FunPlus (or Diandian Interactive) isn’t as well-known internationally as media darlings like King.com or Supercell, but it’s worth keeping an eye on if you’re following the mobile games industry. The company currently offers up four casual game titles for iOS, Android and Amazon: “Family Farm,” “Family Farm Seaside,” “Royal Story,” and “Fantasy Slots.” The former two games bear a strong resemblance to Zynga’s famous “Farmville,” and whatever tweaks the company made to that basic premise seemed to have only worked to its advantage – FunPlus co-founder Andy Zhong tells WSJ that the company rakes in $6 million in monthly revenues, $4 million of which it pockets. FunPlus’s games are all free-to-play and the company earns money by selling virtual goods.
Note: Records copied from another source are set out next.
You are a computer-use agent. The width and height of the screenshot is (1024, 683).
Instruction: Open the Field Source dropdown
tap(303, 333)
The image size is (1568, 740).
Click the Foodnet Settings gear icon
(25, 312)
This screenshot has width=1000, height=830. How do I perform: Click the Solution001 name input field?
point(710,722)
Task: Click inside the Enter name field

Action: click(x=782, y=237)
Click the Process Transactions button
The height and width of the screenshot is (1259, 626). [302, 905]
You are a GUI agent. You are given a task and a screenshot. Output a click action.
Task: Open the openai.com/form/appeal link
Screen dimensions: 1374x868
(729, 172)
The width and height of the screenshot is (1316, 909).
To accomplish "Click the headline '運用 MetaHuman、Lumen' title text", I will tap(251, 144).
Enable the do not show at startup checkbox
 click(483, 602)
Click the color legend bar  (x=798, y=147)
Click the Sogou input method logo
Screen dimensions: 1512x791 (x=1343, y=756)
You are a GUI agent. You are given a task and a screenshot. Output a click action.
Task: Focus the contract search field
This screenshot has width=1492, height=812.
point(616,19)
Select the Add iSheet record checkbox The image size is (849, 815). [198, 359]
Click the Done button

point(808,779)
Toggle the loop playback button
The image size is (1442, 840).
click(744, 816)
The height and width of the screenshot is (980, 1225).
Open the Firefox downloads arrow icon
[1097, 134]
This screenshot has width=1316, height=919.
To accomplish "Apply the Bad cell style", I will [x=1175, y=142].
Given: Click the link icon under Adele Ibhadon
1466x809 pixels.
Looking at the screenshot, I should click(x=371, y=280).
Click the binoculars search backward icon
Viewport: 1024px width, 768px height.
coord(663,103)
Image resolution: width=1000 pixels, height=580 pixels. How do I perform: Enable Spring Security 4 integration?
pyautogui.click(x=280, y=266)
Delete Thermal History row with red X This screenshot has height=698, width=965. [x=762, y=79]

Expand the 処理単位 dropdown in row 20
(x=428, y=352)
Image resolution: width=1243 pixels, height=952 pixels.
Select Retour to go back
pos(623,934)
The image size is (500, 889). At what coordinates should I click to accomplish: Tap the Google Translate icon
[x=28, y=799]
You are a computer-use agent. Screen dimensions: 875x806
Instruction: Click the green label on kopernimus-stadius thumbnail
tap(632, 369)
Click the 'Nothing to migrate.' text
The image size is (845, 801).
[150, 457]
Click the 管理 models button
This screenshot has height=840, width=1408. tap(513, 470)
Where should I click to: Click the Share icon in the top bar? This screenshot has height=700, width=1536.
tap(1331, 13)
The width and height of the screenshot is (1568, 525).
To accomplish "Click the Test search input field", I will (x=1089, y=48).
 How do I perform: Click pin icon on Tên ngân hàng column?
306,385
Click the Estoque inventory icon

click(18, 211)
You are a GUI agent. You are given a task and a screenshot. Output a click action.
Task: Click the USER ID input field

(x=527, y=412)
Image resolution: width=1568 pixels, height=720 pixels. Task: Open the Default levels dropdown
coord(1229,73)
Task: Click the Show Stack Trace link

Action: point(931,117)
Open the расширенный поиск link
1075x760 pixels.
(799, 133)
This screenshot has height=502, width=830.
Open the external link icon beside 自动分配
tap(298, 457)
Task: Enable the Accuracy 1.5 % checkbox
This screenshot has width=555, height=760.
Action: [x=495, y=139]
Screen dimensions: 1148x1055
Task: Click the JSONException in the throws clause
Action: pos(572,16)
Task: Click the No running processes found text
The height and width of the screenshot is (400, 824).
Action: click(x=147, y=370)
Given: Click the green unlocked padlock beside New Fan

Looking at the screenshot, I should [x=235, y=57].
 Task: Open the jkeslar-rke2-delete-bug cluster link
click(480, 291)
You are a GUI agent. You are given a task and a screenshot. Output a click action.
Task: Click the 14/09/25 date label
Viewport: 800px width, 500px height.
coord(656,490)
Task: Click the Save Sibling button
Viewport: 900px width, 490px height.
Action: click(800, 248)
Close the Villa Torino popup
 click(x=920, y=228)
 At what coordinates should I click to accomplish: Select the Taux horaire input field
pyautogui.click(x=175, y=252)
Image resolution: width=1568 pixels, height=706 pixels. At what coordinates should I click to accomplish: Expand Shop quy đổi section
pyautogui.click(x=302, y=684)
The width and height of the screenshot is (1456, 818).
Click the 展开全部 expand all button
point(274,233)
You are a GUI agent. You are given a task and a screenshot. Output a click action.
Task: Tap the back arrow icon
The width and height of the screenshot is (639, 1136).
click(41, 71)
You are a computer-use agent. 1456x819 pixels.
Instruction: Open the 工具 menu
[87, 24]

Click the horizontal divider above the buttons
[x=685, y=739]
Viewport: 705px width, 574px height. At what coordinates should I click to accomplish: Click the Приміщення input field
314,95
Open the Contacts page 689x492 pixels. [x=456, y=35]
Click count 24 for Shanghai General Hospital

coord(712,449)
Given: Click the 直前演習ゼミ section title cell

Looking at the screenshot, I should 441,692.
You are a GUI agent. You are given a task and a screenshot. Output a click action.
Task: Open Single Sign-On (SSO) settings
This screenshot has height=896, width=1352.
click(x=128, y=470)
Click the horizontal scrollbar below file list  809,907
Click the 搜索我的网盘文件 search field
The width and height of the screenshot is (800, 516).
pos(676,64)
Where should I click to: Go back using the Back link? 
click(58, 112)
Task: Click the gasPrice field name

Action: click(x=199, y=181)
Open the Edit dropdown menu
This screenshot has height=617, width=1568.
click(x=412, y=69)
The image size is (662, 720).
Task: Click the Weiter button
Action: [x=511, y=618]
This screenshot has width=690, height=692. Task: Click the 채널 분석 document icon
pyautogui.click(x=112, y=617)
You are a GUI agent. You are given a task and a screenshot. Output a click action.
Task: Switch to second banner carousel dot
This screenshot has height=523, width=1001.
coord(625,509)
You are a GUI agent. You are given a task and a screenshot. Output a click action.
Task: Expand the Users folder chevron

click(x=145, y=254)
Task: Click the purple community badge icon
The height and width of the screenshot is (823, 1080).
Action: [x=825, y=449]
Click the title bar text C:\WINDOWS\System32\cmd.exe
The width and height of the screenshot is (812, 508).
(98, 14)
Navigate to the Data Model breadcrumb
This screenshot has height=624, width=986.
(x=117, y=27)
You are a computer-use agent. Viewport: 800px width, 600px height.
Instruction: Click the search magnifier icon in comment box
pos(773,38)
While the majority of its 250 employees, the company thus far has adopted a “feet in Asia, hearts international” business mentality. It claims that the majority of its revenues come from US and European players and attributes its success to its robust country-to-country localization. In addition to its Beijing headquarters, the company has offices in San Francisco and Vancouver as well. Zhong told the Wall Street Journal that the company met with Alibaba last year to learn about how to crack the Chinese mobile gaming market – which might sound ironic given the company’s location, but it’s not so far-fetched given the market’s complex app store mechanics and mobile spending habits.

Casual games for mobile phones have emerged as a hot space for investors, with King.com’s Candy Crush marking the shining example of a free-to-download app that sucks away users’ attention along with their disposable income. With 2013 revenues at $1.8 billion, about half of which was profit, the company is expected to list on the New York Stock Exchange at a valuation as high as $7.6 billion. All the while, the Zynga’s plight some of the hype around gaming upstarts, with that company struggling to earn money after its two hit titles “Farmville” and “Words With Friends” lost their popularity.